The panel included Paul Platte, senior marketing manager for automotive and transportation at Covestro LLC, and Jeffrey Helms, global automotive sales director of engineered materials at Celanese Corp.
"The only way that we're all going to be successful is to continue to develop partnerships and alliances to fully understand the value chain so that we can bring award-winning solutions at a competitive cost advantage to our customers," Gibson said.
Proper data modeling techniques and data characterization, including improvements with simulation capabilities, are also necessary for a wider adoption of composites and establishing more trust in a new material or application, according to Covestro's Platte.
"You're going to need to be able to analyze the components to meet engineering performance requirements," he said. "It's on us to be able to characterize and analyze the materials appropriately."
Traditionally with composites, the conversation has been around strength and stiffness as well as lightweighting and cost reduction, Platte said. But when he considers where vehicle design is headed — think electrification, a sharper focus on interiors and an array of interpretations of the user experience — composites can take on challenges in form and function.
"Whether these aesthetics are coming from things like seamless surfaces, slim profiles or curved displays, colors or textures, ambient lighting, they're all enabled by composite and noncomposite technologies," said Platte, highlighting options such as continuous carbon-fiber-reinforced or thermally conductive materials.

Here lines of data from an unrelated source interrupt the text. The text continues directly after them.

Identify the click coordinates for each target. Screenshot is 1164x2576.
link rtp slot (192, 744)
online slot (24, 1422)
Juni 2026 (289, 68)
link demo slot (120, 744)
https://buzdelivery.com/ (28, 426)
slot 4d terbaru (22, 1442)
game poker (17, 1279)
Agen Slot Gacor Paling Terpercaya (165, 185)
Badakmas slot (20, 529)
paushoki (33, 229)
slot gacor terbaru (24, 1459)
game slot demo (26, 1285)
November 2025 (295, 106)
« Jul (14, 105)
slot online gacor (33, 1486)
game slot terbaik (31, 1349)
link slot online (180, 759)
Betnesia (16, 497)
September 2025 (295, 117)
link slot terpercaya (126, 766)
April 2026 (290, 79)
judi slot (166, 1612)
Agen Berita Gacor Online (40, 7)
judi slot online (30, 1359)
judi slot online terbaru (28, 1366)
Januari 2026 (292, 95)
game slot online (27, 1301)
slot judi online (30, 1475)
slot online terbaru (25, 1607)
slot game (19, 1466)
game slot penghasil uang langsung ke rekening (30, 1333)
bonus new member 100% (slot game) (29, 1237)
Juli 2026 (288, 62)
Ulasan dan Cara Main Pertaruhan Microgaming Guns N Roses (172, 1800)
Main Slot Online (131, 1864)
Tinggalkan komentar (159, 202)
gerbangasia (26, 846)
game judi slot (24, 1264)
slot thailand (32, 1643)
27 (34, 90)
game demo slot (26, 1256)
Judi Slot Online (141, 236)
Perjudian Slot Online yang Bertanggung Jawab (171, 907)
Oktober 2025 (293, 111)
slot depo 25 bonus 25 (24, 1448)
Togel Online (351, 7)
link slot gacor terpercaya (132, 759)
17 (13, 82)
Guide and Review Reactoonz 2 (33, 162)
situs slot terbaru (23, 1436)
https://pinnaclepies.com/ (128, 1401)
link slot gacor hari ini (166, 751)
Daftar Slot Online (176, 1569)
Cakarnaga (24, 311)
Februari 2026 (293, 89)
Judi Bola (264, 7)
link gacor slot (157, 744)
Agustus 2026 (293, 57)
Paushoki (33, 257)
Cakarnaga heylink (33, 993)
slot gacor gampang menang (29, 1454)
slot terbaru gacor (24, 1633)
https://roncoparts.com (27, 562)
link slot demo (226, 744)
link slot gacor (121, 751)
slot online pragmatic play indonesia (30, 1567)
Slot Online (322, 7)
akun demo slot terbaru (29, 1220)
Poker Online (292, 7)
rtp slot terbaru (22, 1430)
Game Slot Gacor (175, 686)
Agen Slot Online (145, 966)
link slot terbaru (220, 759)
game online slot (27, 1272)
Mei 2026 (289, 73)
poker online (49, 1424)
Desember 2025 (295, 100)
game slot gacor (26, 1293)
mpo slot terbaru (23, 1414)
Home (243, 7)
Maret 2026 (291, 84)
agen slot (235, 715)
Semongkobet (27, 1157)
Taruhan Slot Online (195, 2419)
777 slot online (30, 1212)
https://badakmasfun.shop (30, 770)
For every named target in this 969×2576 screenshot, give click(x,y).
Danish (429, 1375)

From a materials science perspective, specifically, broad use of composites in automotive applications is going to be data-driven, Helms explained.
Investment and infrastructure also play a crucial role in bringing composite solutions to the market, Gibson said.
"We all talk about it, but we need to be involved upfront in the design cycle to help with new applications and bringing innovation to customers," he said.
Helms said about 64 percent of what he sees in composites from nominated parts for SPE's annual Automotive Innovation Awards involve lightweighting. And of those parts, 58 percent also achieve a cost reduction.
During a Sept. 7 keynote at the event, Helms spoke again of the relationship.
"We see this [at the innovation awards] year over year over year: lightweighting and cost reduction. And those two things are actually mutually inclusive," he told the audience. "Integrating plastics and composites can really move this needle, I think, more than anything else."